* begin RECORDS SHOWN *

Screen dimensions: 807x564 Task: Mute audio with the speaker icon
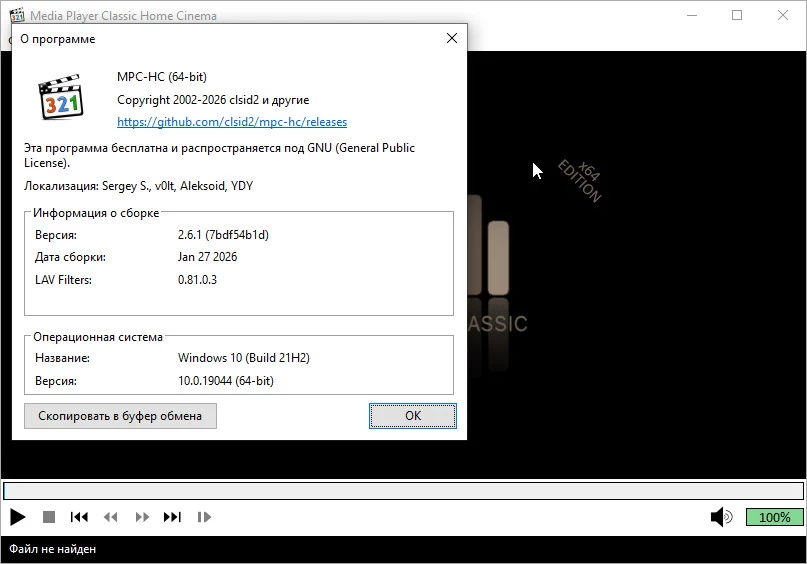(721, 517)
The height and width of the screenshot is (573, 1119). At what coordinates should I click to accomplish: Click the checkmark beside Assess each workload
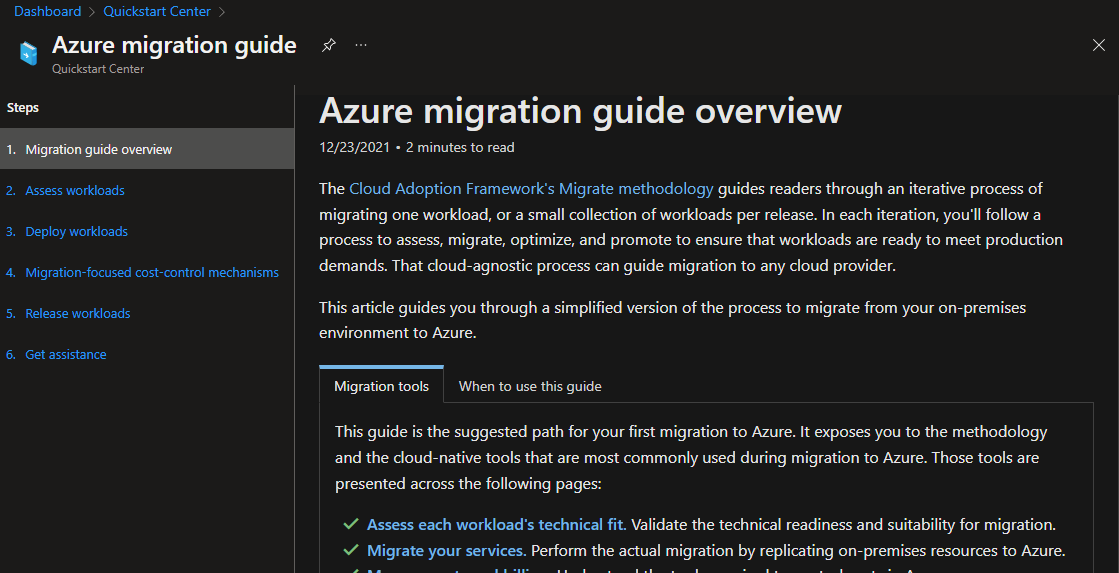tap(351, 524)
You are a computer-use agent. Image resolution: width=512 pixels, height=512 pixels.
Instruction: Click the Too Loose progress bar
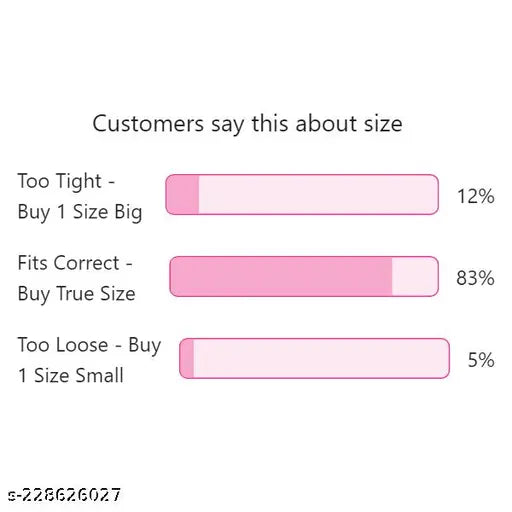pyautogui.click(x=315, y=358)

* end RECORDS SHOWN *

WHAT YOU ARE ASKED TO DO =>
Multiply every coordinate in the answers of the listing above by 1.95 and round each result to a whole number, with halves going up. Write out the full listing again with the requests included and their numbers unchanged, and leave out the pictures.

FULL SOLUTION =>
Screen dimensions: 807x564 Task: Mute audio with the speaker icon
(1406, 1008)
The height and width of the screenshot is (573, 1119). At what coordinates should I click to accomplish: Click the checkmark beside Assess each workload
tap(684, 1022)
You are a computer-use agent. Image resolution: width=512 pixels, height=512 pixels.
Instruction: Click the Too Loose progress bar
pyautogui.click(x=614, y=698)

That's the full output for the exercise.